--- Text block ---
»»
Old Grand Dad 114 current vs old

Old Grand Dad 114: Current vs Old School Comparison

ogd114 new vs old header

Old Grand Dad 114 has been sold for decades

Old Grand Dad 114 has been made and sold for decades, and to my knowledge as far back as the early 80s (possibly earlier). While the name and bottle shape have remained mostly consistent, ownership and the bourbon inside the bottle have changed over time.
Jim Beam bought National Distillers, the previous producers (and owners of Old Taylor brand), in 1987 and have held it since. And at some point after that, Jim Beam must have switched the bourbon over to their own distillate. As for when the bourbon changed, I can’t say. With a change in distillery, that also means you can expect some major differences in the bourbon.
While it sounds a little biased, I know this from experience. Bourbons such as Blanton’s, Wild Turkey Rare Breed, and Four Roses have changed dramatically over time, even though the distillery stayed the same (barring name changes and distillery ownership).
««
--- Data extract ---
»»
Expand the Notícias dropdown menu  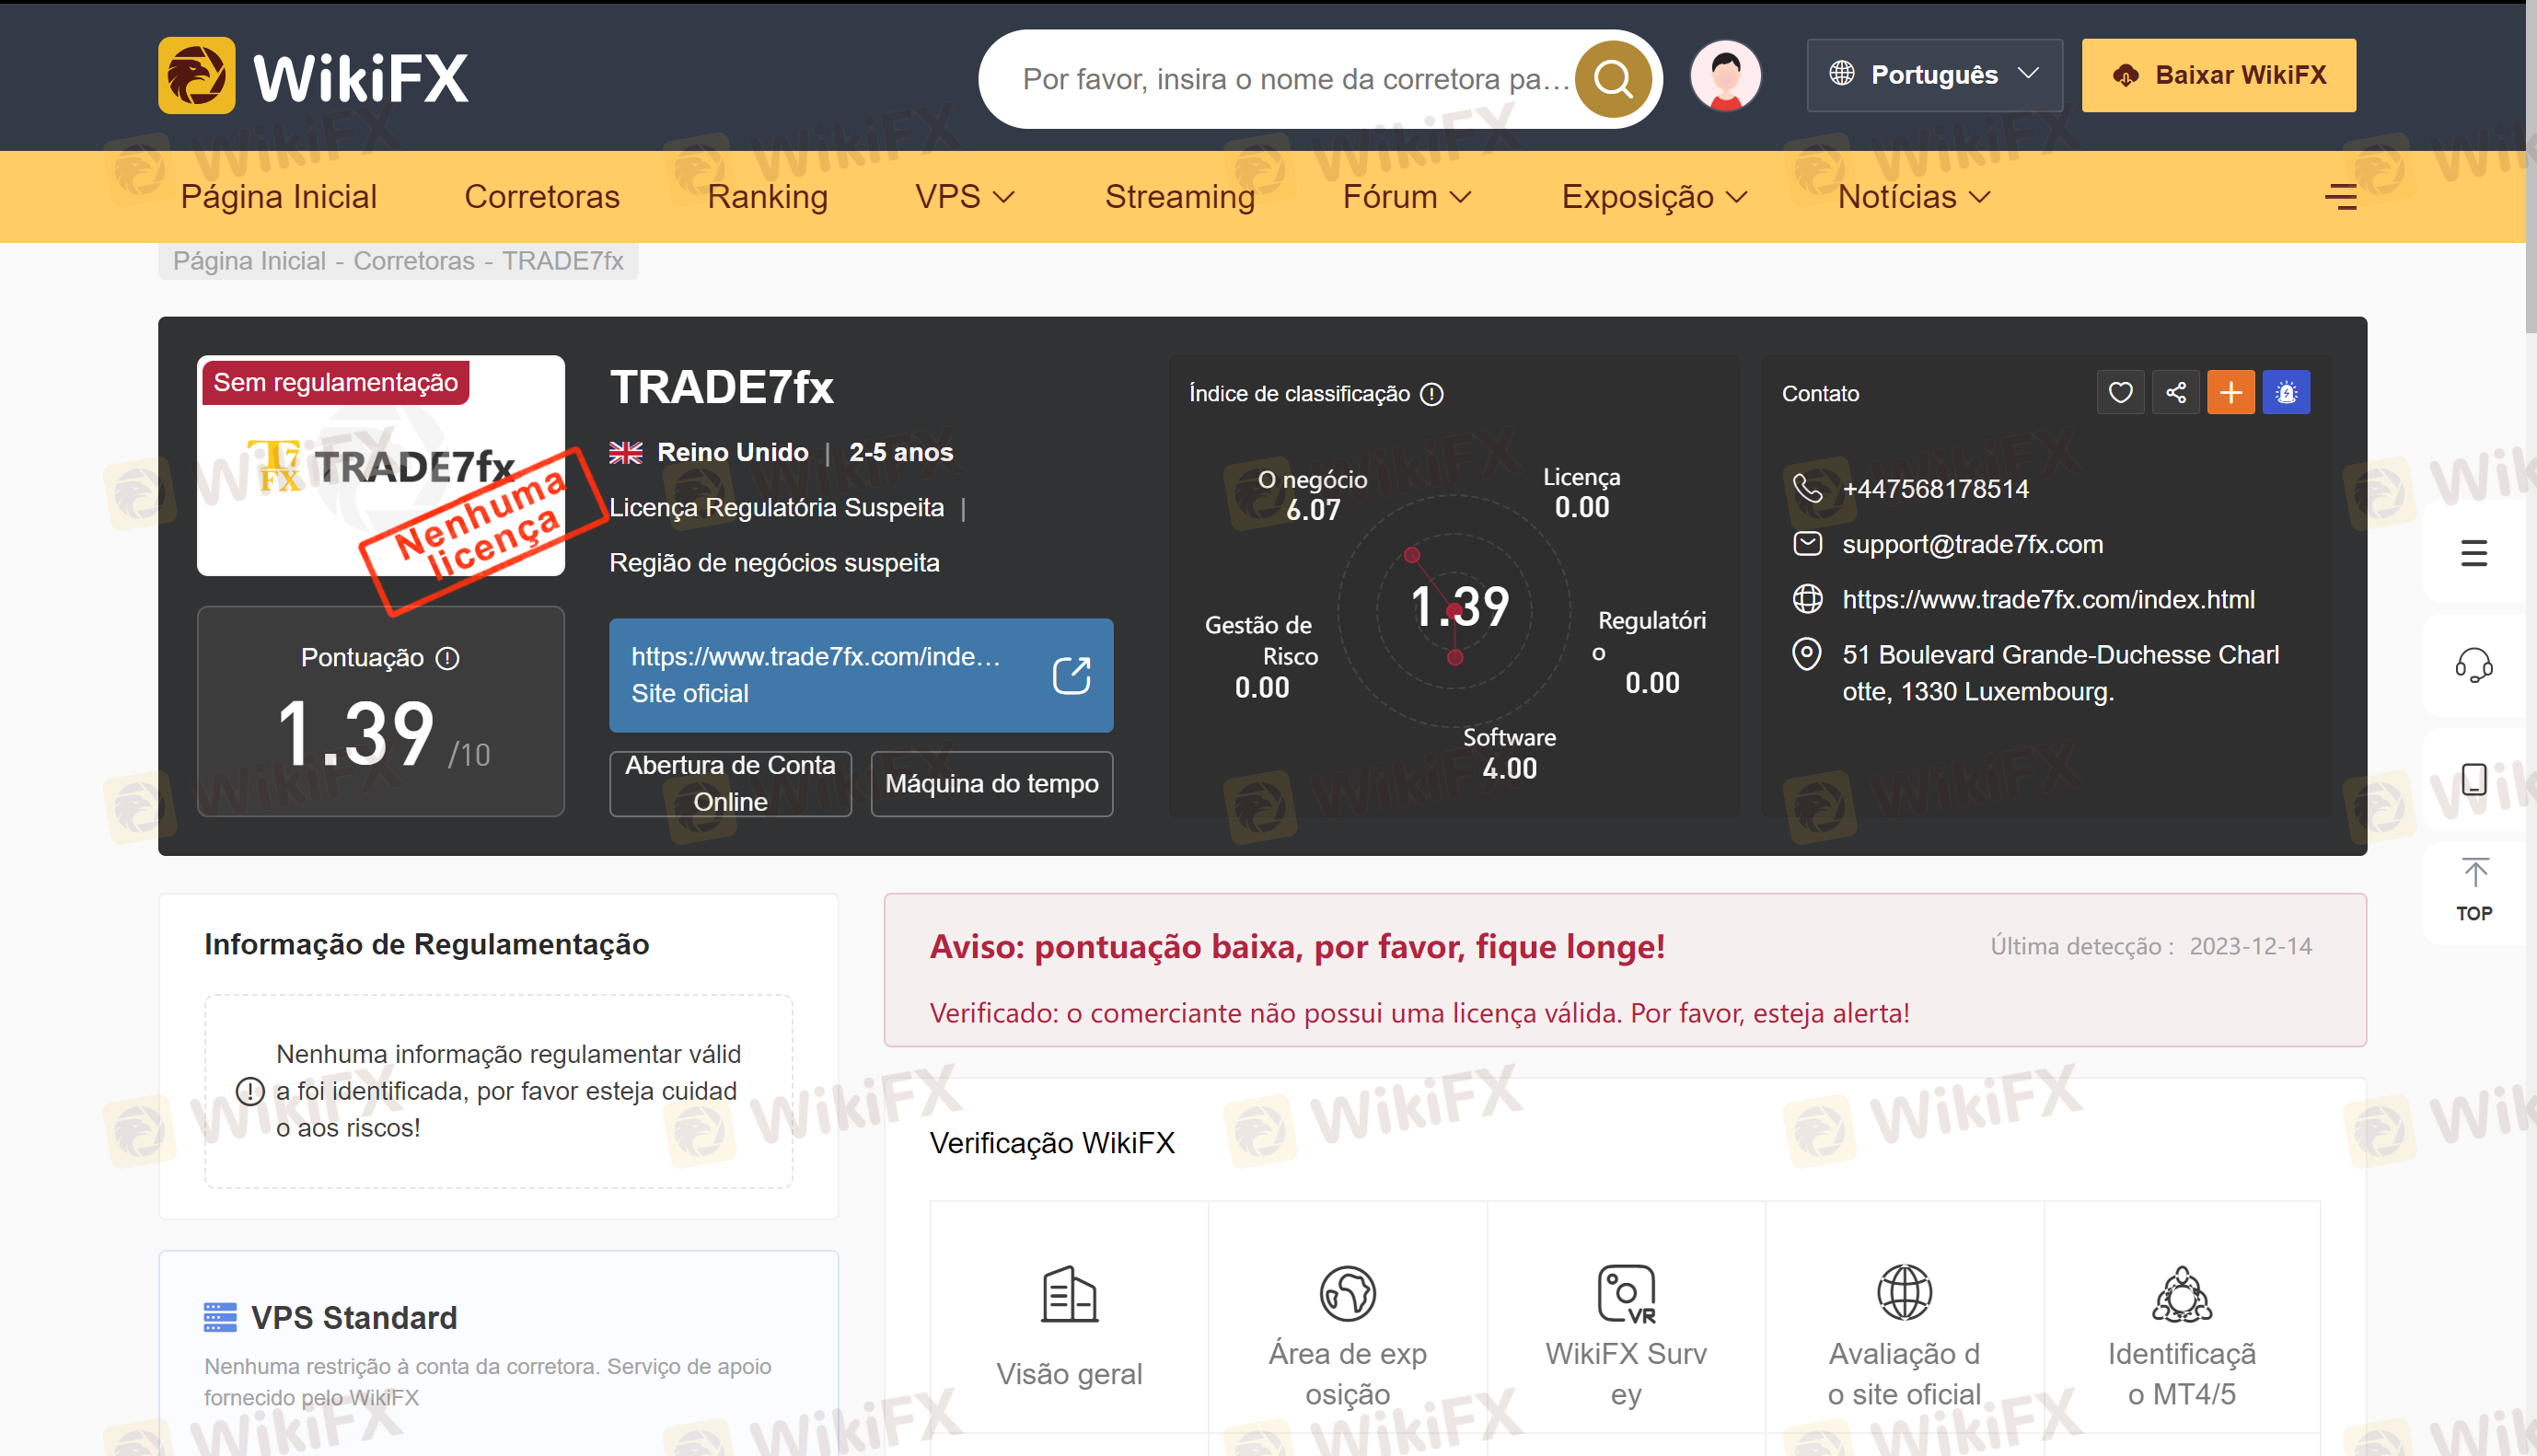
««
--- Written task A ---
In the Old Grand Dad 114 comparison, what year did Jim Beam buy National Distillers?
--- Written task B ---
Please extend the Old Grand Dad 114 comparison with a few more sentences that follow on from its final one.

--- Exercise answer A ---
1987

--- Exercise answer B ---
Changes to the distillation process, yeast, the barrels themselves, aging, barrel selection, and the people running the whole shop affect the end bourbon, not to mention switching distilleries where seemingly everything would change.
These days, the current Jim Beam-made Old Grand Dad 114 is pretty easy to find in Japan (and a bit hit or miss in the US), while the National Distiller’s version is long gone, very rare, and highly marked up. I was extremely fortunate to have found an old Lot 17 for $50, so I had to compare them to find out just how much has changed over the years.

Let’s uncover those differences Old Grand Dad 114 has experienced over the decades, distillery change, oxidation, and everything else in this Old Grand Dad 114 Current vs Old Comparison.

The table below outlines the two bourbons.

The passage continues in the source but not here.